Unlike the Academy which will like the moviegoers to believe that the most celebrated evening of Hollywood is the celebration of the best in cinema, it’s not often the case. Many priorities take over when the Academy chooses its Best Picture of the year.
In the past week since its win, CODA has divided opinions on its deservedness to win the coveted Oscar. The true movie lovers we are, let’s try and decode whether the Apple TV+ backed Sian Heder adaptation of the French La Famille Bélier was really worthy of winning the Oscar on the back of merit on an evening when everything but the movies stole the limelight.
But before heading to the winner, let’s talk about all the competitors, in no particular order, to weigh which ones really had the chance to win, if not CODA.
West Side Story
Steven Spielberg’s adaptation of the 1957 stage musical of the same name presents a refreshing 21st-century musical that carefully treads the line between an entertaining experience for the eyes and the ears while tackling important subjects of the migrant crisis and the self-imploding American dream. The film presents dreamy pictures of a city lying in ruins, with broken buildings and shambled houses, finding rhythm from the very moment the reel starts rolling.
The movie is carried by the young cast’s vibrance, bringing to life characters driven by rage and a sense of rebellion. The music is woven into the screenplay of West Side Story by Tony Kushner with little distractions and a ceaseless rhythm. Among the many captivating performances that bring to life the world of West Side Story, with dialogues being delivered in Spanish and English, Ansel Elgort as Tony fails to fit in, unlike Mike Faist, Rachel Zegler, and Ariana Debose and many others who deliver engaging performances.
Ansel Elgort’s performance seems so inconsistent with the energy of the rest of the film, that it’s impossible to not take account of it, especially for a Best Picture nominee. In the end, Steven Spielberg serves a beautiful re-telling of struggle, passion, and rage with an old-world charm that’s enough to put it on the list of a well-crafted piece of cinema, but may not be just enough to be one of the leading contenders for the top spot. It’s refreshing and entertaining but fails to leave an impact that lasts long after experiencing it.

_WRITTEN INSTRUCTION 1_
In the Oscar review, who wrote the screenplay of West Side Story?
_WRITTEN INSTRUCTION 2_
Update the Oscar review from "The movie is" up to and including "deliver engaging performances.", putting "steady" in place of "ceaseless".
The data that follow come from a separate source.

_SUPPLIED DATA_
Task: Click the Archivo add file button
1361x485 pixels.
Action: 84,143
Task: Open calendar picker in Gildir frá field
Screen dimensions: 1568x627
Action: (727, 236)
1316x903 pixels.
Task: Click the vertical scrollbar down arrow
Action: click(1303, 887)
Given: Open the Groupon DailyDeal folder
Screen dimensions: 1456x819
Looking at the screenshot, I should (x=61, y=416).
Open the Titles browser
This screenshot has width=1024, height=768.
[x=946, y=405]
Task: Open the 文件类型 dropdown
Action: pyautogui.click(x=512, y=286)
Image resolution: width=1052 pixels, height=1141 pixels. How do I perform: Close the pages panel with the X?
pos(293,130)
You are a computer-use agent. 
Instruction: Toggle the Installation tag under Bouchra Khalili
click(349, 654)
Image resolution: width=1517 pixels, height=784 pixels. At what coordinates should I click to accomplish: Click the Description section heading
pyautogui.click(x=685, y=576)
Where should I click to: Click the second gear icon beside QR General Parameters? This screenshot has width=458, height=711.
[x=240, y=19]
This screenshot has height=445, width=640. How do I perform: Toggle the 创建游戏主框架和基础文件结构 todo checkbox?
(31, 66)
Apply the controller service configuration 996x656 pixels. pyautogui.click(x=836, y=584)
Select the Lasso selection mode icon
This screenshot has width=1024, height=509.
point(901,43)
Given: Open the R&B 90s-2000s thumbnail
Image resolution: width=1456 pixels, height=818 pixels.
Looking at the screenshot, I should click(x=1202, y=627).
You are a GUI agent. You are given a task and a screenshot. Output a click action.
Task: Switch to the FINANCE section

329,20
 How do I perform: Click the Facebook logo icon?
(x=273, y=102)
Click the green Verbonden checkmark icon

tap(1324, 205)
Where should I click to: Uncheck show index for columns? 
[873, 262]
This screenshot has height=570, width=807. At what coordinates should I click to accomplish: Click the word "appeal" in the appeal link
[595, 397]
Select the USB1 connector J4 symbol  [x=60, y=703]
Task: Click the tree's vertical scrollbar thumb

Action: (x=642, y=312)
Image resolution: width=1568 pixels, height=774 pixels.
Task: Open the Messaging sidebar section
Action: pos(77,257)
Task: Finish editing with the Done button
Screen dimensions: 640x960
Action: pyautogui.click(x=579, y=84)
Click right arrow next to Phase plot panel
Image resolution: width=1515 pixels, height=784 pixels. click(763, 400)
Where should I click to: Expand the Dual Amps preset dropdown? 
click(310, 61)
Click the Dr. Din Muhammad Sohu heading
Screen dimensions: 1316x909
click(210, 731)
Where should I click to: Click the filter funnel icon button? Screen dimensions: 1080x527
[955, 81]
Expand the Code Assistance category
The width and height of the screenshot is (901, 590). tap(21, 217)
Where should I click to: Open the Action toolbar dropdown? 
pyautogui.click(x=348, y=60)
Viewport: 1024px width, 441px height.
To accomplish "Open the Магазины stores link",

_RESPONSE 1_
Tony Kushner

_RESPONSE 2_
The movie is carried by the young cast’s vibrance, bringing to life characters driven by rage and a sense of rebellion. The music is woven into the screenplay of West Side Story by Tony Kushner with little distractions and a steady rhythm. Among the many captivating performances that bring to life the world of West Side Story, with dialogues being delivered in Spanish and English, Ansel Elgort as Tony fails to fit in, unlike Mike Faist, Rachel Zegler, and Ariana Debose and many others who deliver engaging performances.